The order of the results is a bit fuzzy for me. I want them in chronological order, it would help to follow what happened. Now it is somehow random...in a way it has been categorized according to the photo series. I can see there is photo one, photo two...how they were in the film roll, but sometimes it gets mixed. [P5]

In the context of the collection, barriers were related to the number of images to browse. Interviewees also reported that they often lose track when browsing several images.

He said that there is this image but the only way to find it is by browsing. We have some idea, that it was taken during the Continuation War, but it is still four years, so there is a lot to browse. [P2]

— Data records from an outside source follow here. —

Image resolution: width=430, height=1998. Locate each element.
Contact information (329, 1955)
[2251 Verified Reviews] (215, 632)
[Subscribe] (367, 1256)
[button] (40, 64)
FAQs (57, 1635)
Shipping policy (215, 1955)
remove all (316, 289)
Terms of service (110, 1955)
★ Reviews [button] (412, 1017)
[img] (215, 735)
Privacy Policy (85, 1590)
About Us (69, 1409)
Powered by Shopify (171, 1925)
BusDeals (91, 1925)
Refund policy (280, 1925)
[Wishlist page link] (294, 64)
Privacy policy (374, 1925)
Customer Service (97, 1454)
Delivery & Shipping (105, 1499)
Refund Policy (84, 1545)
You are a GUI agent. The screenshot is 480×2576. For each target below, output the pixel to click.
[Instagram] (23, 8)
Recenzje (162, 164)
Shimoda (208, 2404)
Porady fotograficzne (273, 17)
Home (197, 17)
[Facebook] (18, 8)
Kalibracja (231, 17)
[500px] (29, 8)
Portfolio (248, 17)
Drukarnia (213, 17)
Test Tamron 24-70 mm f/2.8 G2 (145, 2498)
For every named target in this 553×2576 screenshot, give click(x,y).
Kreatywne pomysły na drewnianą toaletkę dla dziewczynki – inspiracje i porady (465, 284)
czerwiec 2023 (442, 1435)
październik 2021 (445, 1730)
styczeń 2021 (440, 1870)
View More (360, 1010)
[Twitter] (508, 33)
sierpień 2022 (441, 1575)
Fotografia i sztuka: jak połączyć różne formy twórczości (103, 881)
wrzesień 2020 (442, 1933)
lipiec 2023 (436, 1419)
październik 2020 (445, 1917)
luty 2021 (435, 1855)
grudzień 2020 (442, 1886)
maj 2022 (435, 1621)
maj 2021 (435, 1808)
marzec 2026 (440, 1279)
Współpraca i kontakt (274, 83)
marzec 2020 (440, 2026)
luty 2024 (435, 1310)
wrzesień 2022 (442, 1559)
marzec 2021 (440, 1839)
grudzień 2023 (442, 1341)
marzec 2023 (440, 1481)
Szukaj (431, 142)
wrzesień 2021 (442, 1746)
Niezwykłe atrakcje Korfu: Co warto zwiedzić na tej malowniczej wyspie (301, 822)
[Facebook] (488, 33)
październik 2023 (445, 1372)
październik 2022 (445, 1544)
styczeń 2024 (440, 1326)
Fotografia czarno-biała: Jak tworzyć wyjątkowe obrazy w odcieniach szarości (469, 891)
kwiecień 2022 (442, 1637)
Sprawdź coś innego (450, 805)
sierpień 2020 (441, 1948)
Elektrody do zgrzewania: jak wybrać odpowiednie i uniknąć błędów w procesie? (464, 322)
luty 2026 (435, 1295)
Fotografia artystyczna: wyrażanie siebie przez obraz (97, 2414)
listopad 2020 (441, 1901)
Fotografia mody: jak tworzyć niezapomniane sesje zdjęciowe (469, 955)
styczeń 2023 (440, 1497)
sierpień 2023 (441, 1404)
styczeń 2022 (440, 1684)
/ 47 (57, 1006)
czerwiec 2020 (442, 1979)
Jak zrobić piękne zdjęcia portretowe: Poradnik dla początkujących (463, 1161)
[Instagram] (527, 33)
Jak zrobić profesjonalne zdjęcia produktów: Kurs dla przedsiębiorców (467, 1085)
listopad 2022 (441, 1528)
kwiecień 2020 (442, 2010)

5.6 Other barriers to searching

Interview data contained some barriers (n = 10) related to searching that could not be categorized into keyword searching, filtering, or browsing but were more general by nature. These barriers were in the context of tools and the collection. In the context of tools, barriers were related to possibilities provided by the interface to navigate and edit their search. Interviewees using the images as research data were also helpless in evaluating the completeness of their search results as the interface gave no means for this. Purely technical barriers included the low capacity of the website and the fact that the interface was optimized for desktop use and was not fully functional when used with a tablet or mobile phone. In the context of the collection, sudden changes in the collection caused frustration when images were removed from the database.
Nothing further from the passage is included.